Wine lovers pay seven times more tax than cider drinkers
WINE lovers are paying up to seven times more alcohol duty per glass than cider drinkers, analysis reveals amid calls for tax changes after Brexit.
The study shows drinkers of lowstrength wine (six per cent alcohol content) pay 50p duty per unit compared with 7p per unit for the same strength of alcohol in some ciders. EU regulations require wine and cider are taxed on volume rather than strength.
The Social Market Foundation says the UK should use Brexit to overhaul duty on alcohol so the stronger the drink, the more tax it incurs. This “duty strength escalator” would simplify the duty system, provide a financial incentive to drink healthily and encourage lower strength products.

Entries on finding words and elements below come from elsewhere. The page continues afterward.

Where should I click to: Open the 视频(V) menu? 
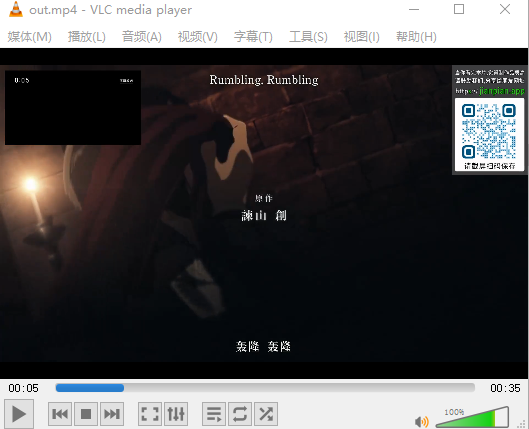tap(198, 36)
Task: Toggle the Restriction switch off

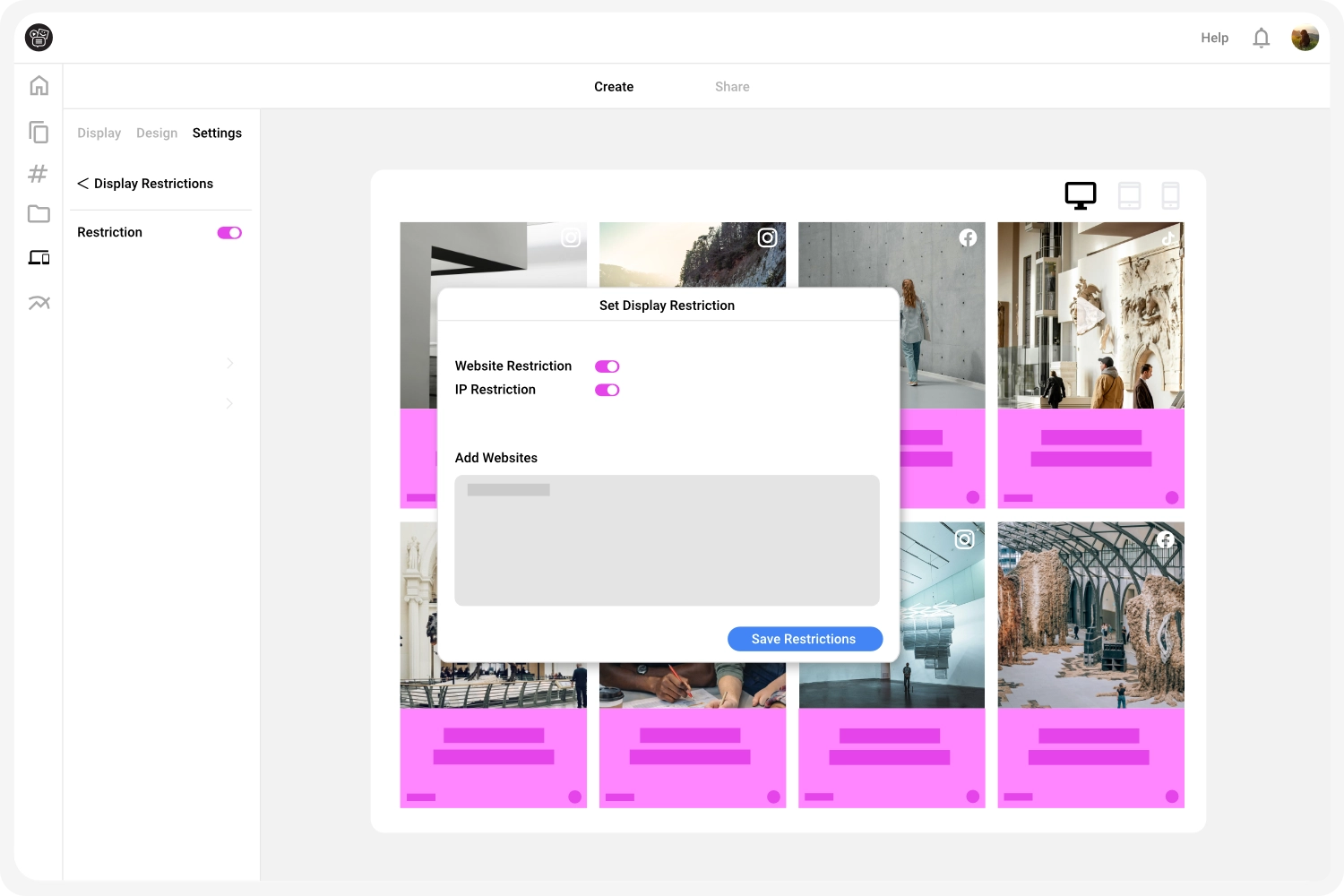Action: point(229,233)
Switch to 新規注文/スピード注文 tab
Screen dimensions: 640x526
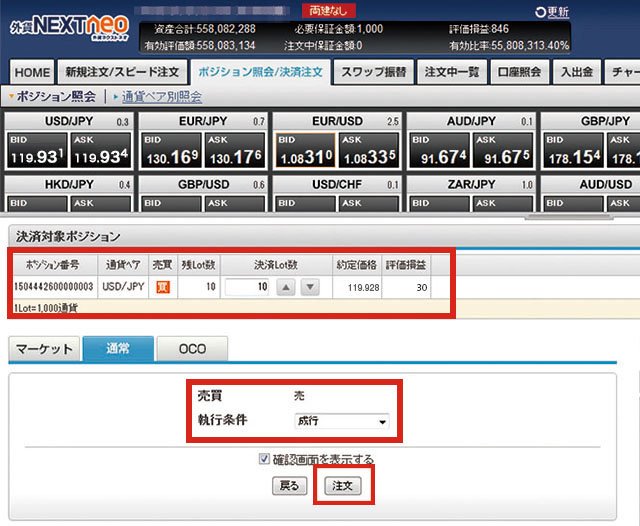pos(122,73)
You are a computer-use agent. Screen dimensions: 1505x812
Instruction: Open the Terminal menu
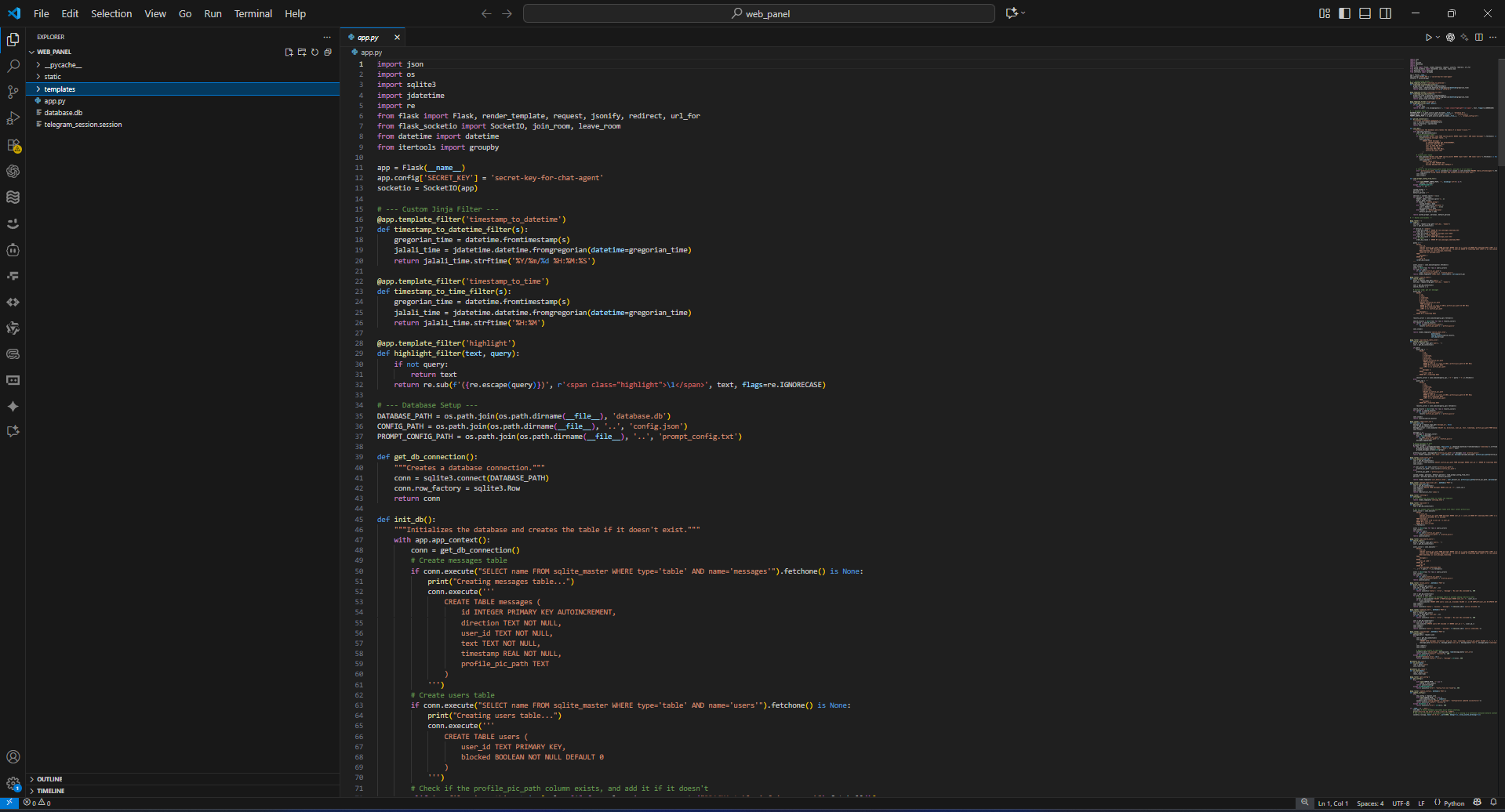pos(253,13)
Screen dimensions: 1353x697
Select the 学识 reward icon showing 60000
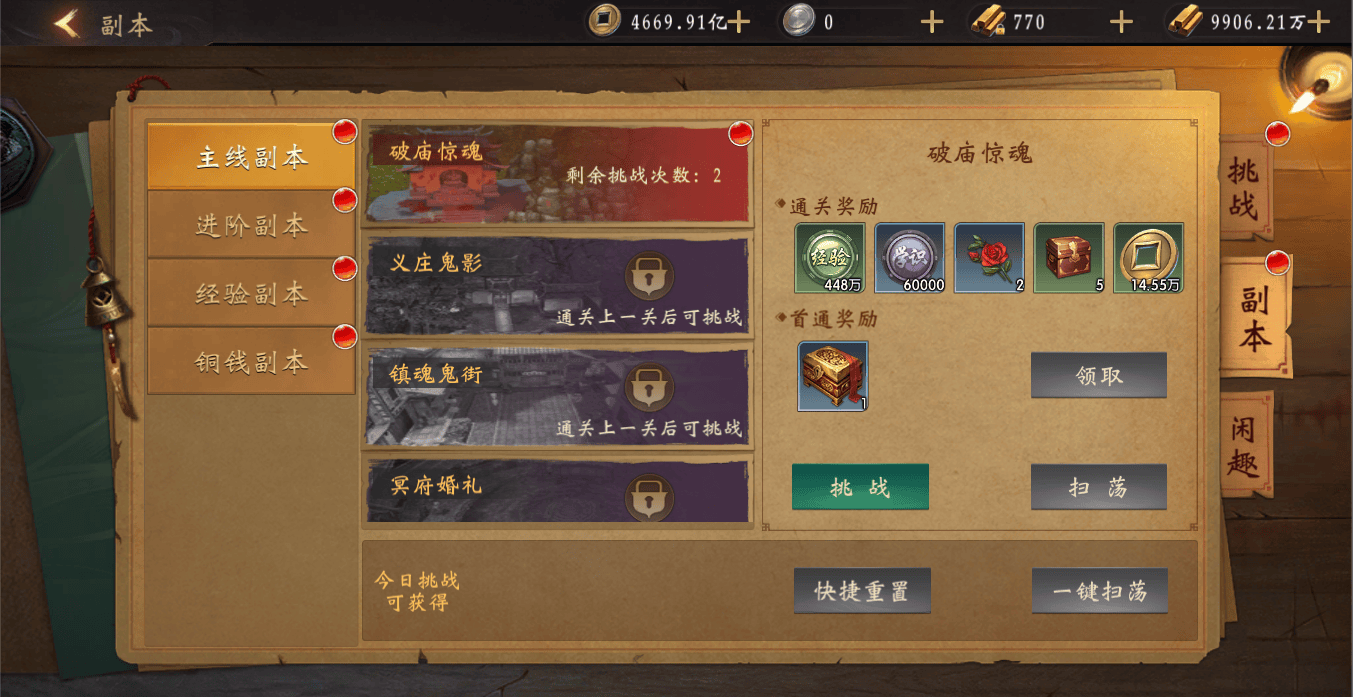click(910, 258)
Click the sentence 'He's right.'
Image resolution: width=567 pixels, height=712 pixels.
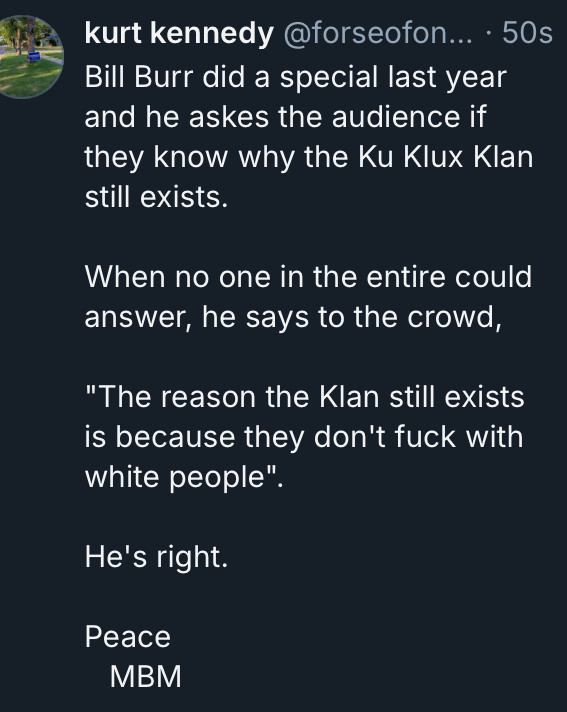click(156, 557)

Research found heavy drinkers were more likely to consume higher strength spirits, beers and ciders and were more likely to drink at home or on the street.
The think tank recommended a “pub relief” after Brexit to reduce the tax burden on hostelries. This would see a 2.5-litre bottle of cider at 7.5 per cent strength double in price to £7.37p.
A pint of 4.5 per cent strength lager in a pub would fall by seven per cent to £3.44p and a glass of wine at 13 per cent would drop 27p to £4.23p. This would still net the Treasury the same amount of revenue – about £12billion a year.
Scott Corfe, the report’s author, said: “The way we tax alcohol is a mess. Inconsistent, irrational duty rates based on politics mean drinks associated with medical and social harm are unjustifiably cheap. A well-planned duty regime could discourage the riskiest drinking, support the pub trade and reward manufacturers who reduce the strength of their products. Alcohol should be taxed on the basis of evidence, not politics.”